Je ne cherche pas forcément à convaincre ceux qui ont de toute façon un a priori, qui ne connaissent du Japon que ce qu'ils veulent bien entendre (et uniquement les aspects négatifs) et qui n'ont de toute façon pas envie d'y aller...
En revanche, je suis prêt à aider ceux qui ont envie de découvrir ce pays...
Kujila, tu sais pour moi, même les clichés sont à prendre en compte ce ne sont pas des choses qui sortent de nul part au fond.
Moi j'accepte volontiers bon nombre de clichés sur la région parisienne qu'est la mienne, je veux dire par là que je peux parfaitement comprendre ce que certains peuvent en dire et comment ils peuvent avoir ce ressenti.
Alors oui jojoone1 est tranchant dans ce qu'il dit et je pense un brun provocateur, mais je comprends, et même ai pu ressentir certaines notions qu'il évoque dans son message. Bon après c'est pas super académique comme description !
Tu ne peux pas dire que le ressenti de quelqu'un qui ne fait que passer est erroné. Je dirais même le contraire, quand tu es de passage, tu "ressens" les choses telles qu'elles sont sans creuser et sans forcément chercher à comprendre.
Nous en avons vu un dans un restaurant à Hué. Nous ne saurons jamais si c'était un bloggeur, un critique gastronomique ou s'il faisait ça à titre personnel.
Le gars avait tout un rituel pour :
1 se préparer à son rituel
2 examiner les aliments sous toutes les coutures
3 les sentir
4 les goûter avec raffinement et préciosité
5 réfléchir à l'ensemble de son analyse, prodigieusement pénétré par l'intensité de sa réflexion.
Chacun de ses gestes était étudié comme pour le rituel du service du thé. Ahurissant de se présenter avec une telle affectation alors même qu'on ne se soucie pas un instant du regard des autres.

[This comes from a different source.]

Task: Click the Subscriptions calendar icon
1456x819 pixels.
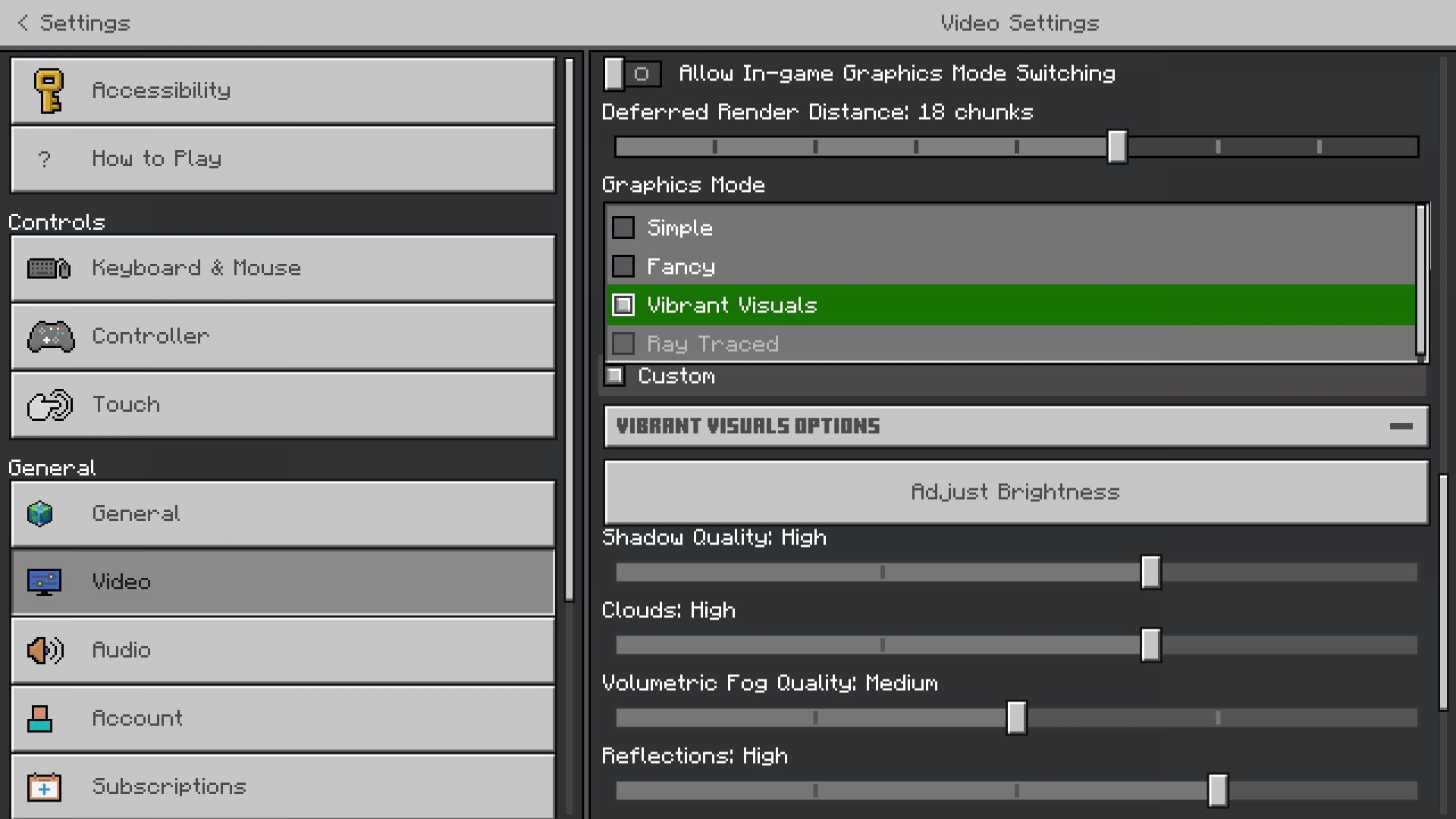Action: click(44, 787)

Tout en restant le plus discrets possible, quelle ne fut notre fascination pour cette longue représentation en un acte.
Notre table nous permettait de l'observer en même temps que le trio de jeunes serveurs vietnamiens derrière lui, croulant de rire au vu de cette scène. Cela a intensifié notre hilarité, ce qui a eu pour conséquence d'aggraver leur fou-rire.

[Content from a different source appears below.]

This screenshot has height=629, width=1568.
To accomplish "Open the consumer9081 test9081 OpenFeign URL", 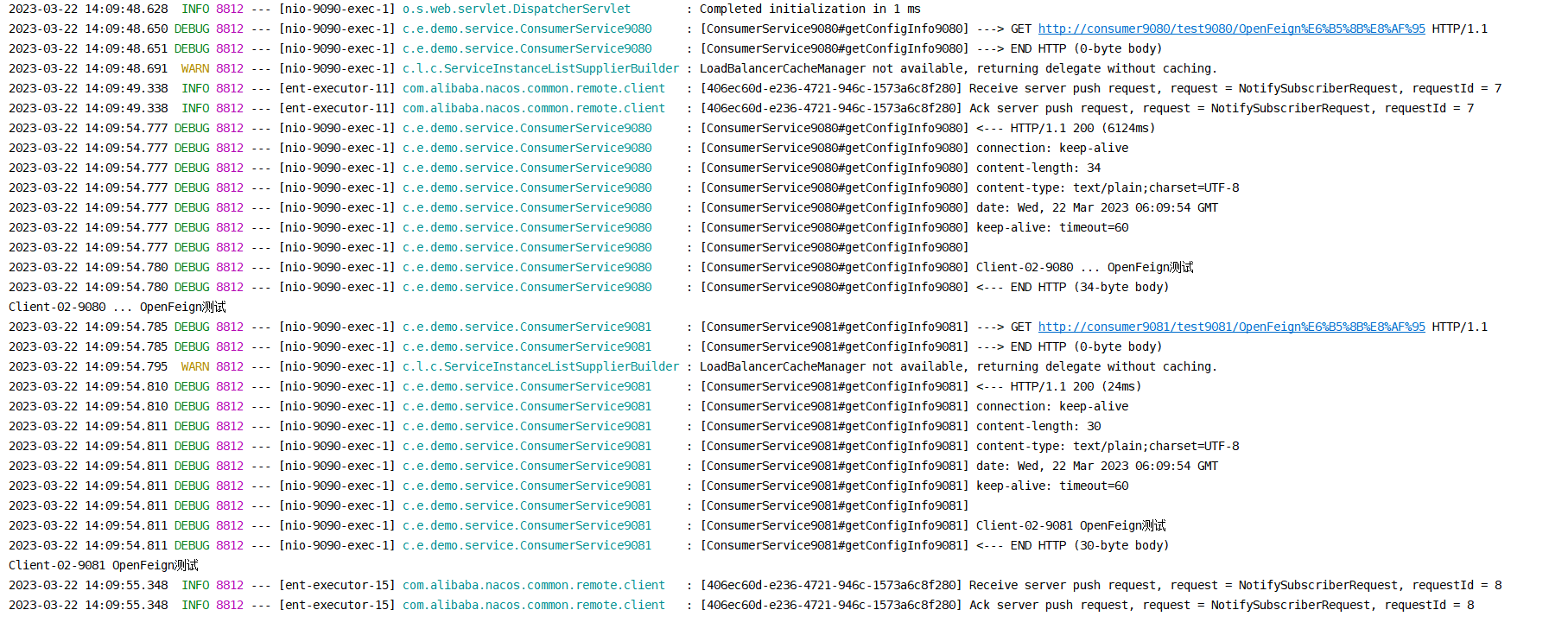I will tap(1231, 327).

Il m'a été donné de rencontrer un certain nombre de personnes fan du Japon, du moins sous la forme mangas, habillement original, etc. Force est de reconnaitre que ceux-là....ne sont pas non plus tout à fait comme les autres.
J'espère que j'aurai un jour l'occasion de constater sur place. Rassurez-vous, j'y serai très aimable, peut-être même plus que vous envers moi. D'ailleurs, vous êtes-vous suffisamment imprégné de leurs manières policées ?

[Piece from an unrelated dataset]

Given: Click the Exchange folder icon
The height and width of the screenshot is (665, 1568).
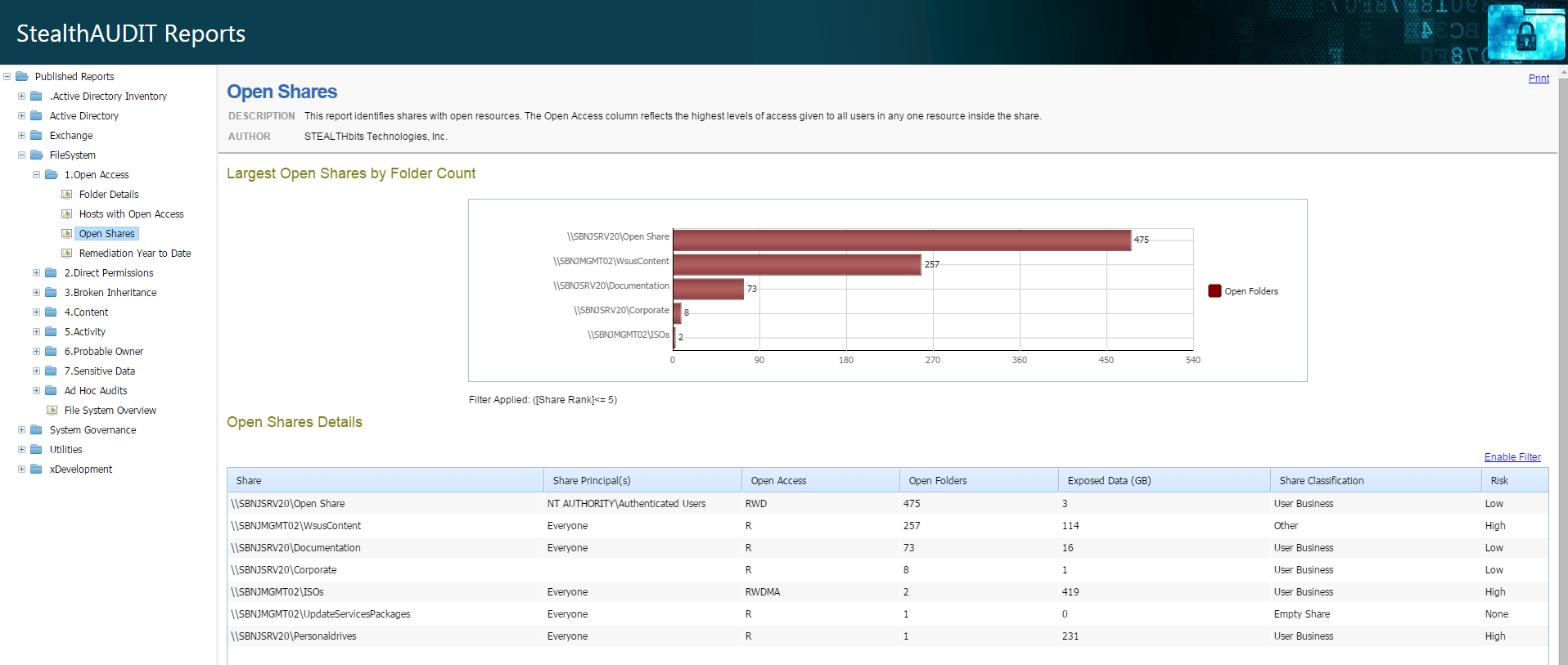Looking at the screenshot, I should 37,136.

Kujila a été plus perspicace que vous. Ce n'était toutefois pas une question de provocation, j'ai jeté mes réflexions comme un candide. Je ne pense pas que les reportages vus sur Voyage, la Cinq ou Arte étaient de nature à développer des notions basiques ou primaires.
J'ai vu et compris ce que j'ai vu. Mais vous qui comprenez mieux que moi, voyez-vous ?
« Tout le monde s'interroge sur comment laisser une meilleure planète à nos enfants, mais on devrait plutôt penser à laisser de meilleurs enfants pour notre planète. » Clint Eastwood
Nous en avons vu un dans un restaurant à Hué. Nous ne saurons jamais si c'était un bloggeur, un critique gastronomique ou s'il faisait ça à titre personnel.
Ha bon ? Un jour, tu as vu un Japonais dans un restaurant ? Mais c'est incroyable dis donc ! Et à partir de ce que tu as vu de ce Japonais, tu en as déduit que tous les Japonais étaient comme lui ?
Tu es sérieux là, vraiment ?
Il m'a été donné de rencontrer un certain nombre de personnes fan du Japon, du moins sous la forme mangas, habillement original, etc. Force est de reconnaitre que ceux-là....ne sont pas non plus tout à fait comme les autres.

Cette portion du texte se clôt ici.